図書館で、文學界やら群像やら新潮やらを読んで過ごす夕方、今月号の文學界は内田百けんさんを特集している。しかも、大好きな松山巌さんが百けんさんについて座談してるし。わお。
座談会の中で松山氏は、百けんさんの文章について、少なくとも二十代を過ぎて暇にならないと分からない面白さ、と言っている。それを読んで思ったのだけど、例えばぼくが今、百けんさんの文章、特に随筆などを読んで面白いと感じるのは、奇妙なおやじがいるなあという風な、いわば百けんさんとその文章を外から眺めたような、少し距離を置いた楽しみ方で、その奇妙な面白さを楽しんではいるけれども、それは身に染むような楽しみ方ではなくて、例えば漱石の小説や随筆を読んだ時のような体が震えるほどに身に染む感じを、百けんさんの文章から感じることはあまりない。それを感じるには、松山氏の言うように、ぼくはあまりにも(精神的に)若過ぎるのかもしれない。この距離を隔てた楽しみ方が嫌かと聞かれればそんなことは全然ないし、あと何年かしてあらためて百けんさんの文章を読んだ時に、それまでと異なる面白さに気付いたとしたら、ああわたしもとうとうこの面白さが身に染む歳になったのかとしみじみ実感するのでしょうから、それはそれで楽しみだし、若合春侑さんも今回の特集で書いておりますが、百けんさんの作品のすべてを老後にゆっくりと読みたいと思っているわけです。そんなわけで少しでもひねくれた翁になるべく、日々を精進。

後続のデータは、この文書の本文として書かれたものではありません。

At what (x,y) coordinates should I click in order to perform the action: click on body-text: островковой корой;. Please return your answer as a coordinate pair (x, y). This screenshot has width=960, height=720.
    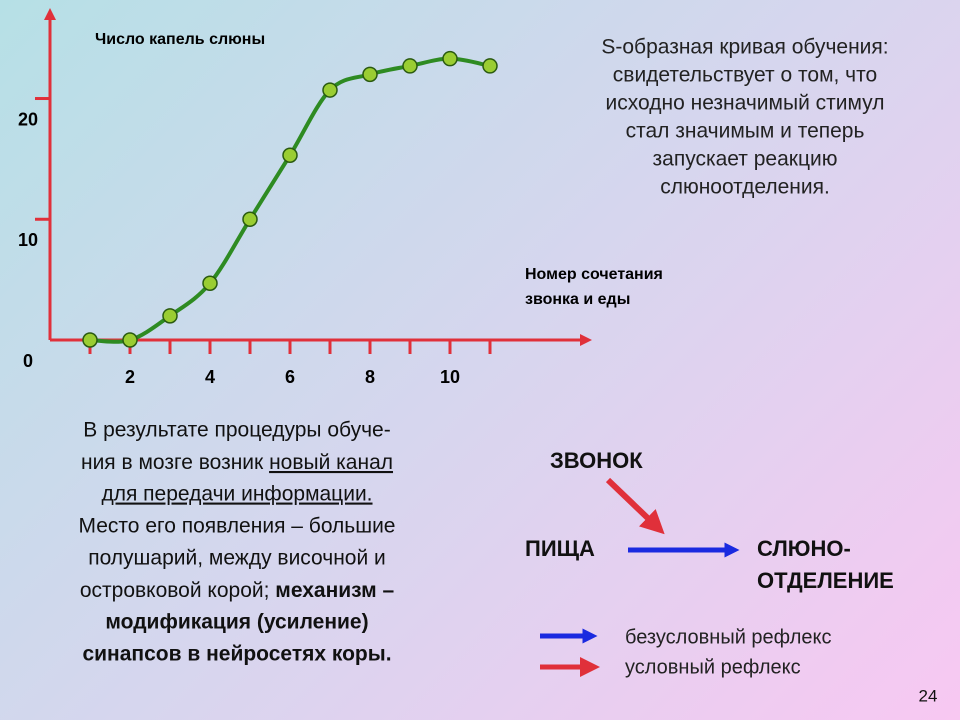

ニキ・カーロ監督『クジラの島の少女』を観ました。伝説と伝統に生きる、マオリ族の一家に生まれた少女のお話。物語もキャストも演出も、最高に良い映画でした。こういうほのぼのとした映画、大好き。おじいちゃんの大人げない振る舞いがむかつきを通り越してかわいい。良い映画を観ると、帰りの電車まで楽しくなる。